La route menant audit village est paisible, tranquille à l’instar des autres sites si caractéristiques de la vie rurale au Nord du pays. Il s’agit d’un terrain riche en histoire comportant un certain nombre de sites culturels et touristiques à explorer. Mais, au final, peu connaissent l’endroit comme l'une des capitales septentrionales des vermicelles de riz malgré le fait que ses artisans furent longtemps les fournisseurs des cuisines du roi!

Un produit légendaire

Selon les anciens du village, la naissance de la tradition des vermicelles de riz remonte au règne du roi An Duong Vuong. Ce fut à l’occasion de la préparation d’un banquet royal pour la cérémonie des fiançailles de la princesse My Nuong que, par le plus grand des hasards, le chef fit tomber de la pâte (à base de farine de riz) dans un panier situé au-dessus d’une marmite d’eau en ébullition.

Le résultat fut surprenant et délicieux ! Il fit sauter sa nouvelle création, l’assaisonna avec des oenanthes de Java qui se trouvaient alors dans la cuisine, puis dédia le plat à son souverain An Duong Vuong… Un plat royal iconique venait de naitre, dès lors, chaque année, les bun de Mach Tràng servirent d’offrandes indispensables à la fête du temple de Cô Loa (le 6e jour du 1er mois lunaire) ainsi qu’à celle des fiançailles de la princesse My Châu (le 13e jour du 8e mois lunaire).

Malgré les vicissitudes du temps, les villageois ont su maintenir ce legs culturel. La fabrication des bun se conçoit non seulement comme un moyen de gagner sa vie, mais aussi comme une tradition, voire même comme l'âme du village de Mach Tràng. Pourtant cet héritage est aujourd’hui menacé de disparition par les changements socio-économiques rapides du pays.

------------------------------------

▸ **CONSIGNE**:
Poursuivez l’extrait sur les vermicelles de riz de Mach Tràng à partir de sa dernière phrase. Les lignes placées ci-dessous n’interviennent pas dans ce travail.

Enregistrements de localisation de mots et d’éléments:
------------------------------------

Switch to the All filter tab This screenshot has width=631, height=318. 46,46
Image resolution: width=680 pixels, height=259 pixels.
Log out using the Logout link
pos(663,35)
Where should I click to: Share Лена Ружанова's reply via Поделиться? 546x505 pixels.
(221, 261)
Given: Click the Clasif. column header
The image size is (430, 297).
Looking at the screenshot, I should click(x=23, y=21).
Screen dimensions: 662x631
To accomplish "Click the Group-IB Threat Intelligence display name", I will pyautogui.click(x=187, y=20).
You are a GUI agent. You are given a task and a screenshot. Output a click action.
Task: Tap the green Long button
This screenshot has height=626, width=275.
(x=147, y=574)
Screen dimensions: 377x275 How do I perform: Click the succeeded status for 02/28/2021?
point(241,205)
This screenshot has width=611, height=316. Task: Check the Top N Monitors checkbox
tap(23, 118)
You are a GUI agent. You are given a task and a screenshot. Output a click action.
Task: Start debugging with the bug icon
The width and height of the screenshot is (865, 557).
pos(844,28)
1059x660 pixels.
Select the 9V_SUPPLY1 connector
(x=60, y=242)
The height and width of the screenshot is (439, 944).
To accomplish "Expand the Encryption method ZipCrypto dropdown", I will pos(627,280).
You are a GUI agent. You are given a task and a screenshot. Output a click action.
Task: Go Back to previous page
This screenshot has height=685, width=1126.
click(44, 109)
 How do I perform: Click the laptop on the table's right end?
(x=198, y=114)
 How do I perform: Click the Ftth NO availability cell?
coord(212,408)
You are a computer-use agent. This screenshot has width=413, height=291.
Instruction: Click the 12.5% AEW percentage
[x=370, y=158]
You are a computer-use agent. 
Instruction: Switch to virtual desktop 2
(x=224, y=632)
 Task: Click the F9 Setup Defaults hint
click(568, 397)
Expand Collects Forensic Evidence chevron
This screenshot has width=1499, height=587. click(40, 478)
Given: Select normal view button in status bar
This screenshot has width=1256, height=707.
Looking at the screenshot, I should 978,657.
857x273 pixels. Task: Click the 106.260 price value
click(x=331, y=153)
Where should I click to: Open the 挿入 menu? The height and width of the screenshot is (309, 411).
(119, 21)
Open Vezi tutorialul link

------------------------------------

▸ **RÉSULTAT**:
Et pour cause, si les outils nécessaires à la fabrication des bun sont préservés comme témoignage de la prospérité et du prestige de la localité, la commune de Cô Loa ne compte aujourd’hui que 5 foyers de producteurs (contre 500 lors de l’époque faste). De la même façon les techniques traditionnelles ont laissé place à des procédés modernes qui ne les ont néanmoins pas totalement éclipsées.

Minutie, patience et habileté

Des vermicelles de riz de Mach Tràng sautés aux oenanthes de Java. 
Photo: Thu Hà/CVN

D’après Bùi Thi Lâm, une artisane en la matière résidant au village de Mach Tràng, Cô Loa, le processus de fabrication de cette spécialité implique une rigueur tout particulière, notamment dans la sélection du riz. Celui-ci doit appartenir au type dit Khang Dân, Bao Thai Hông ou Q5. Après nettoyage et rinçage, le riz devra être laissé à fermenter durant deux ou trois jours. Suite à un second nettoyage à l’eau potable, les grains sont moulus pour former une pâte fine. Divisée pour former de grandes balles, ladite pâte est cuite pendant environ 20-25 minutes. Le tout est pétri à nouveau (afin de garantir l’homogénéité) puis on ajoute un peu d’eau afin d’assouplir le mélange.

Pour finir on fait passer la pâte dans un quart percé de petits trous qui, sous la pression du maitre artisan, donnent la forme finale aux vermicelles. Sans conservateurs, les bun se consomment fraiches (à conserver maximum deux à trois jours).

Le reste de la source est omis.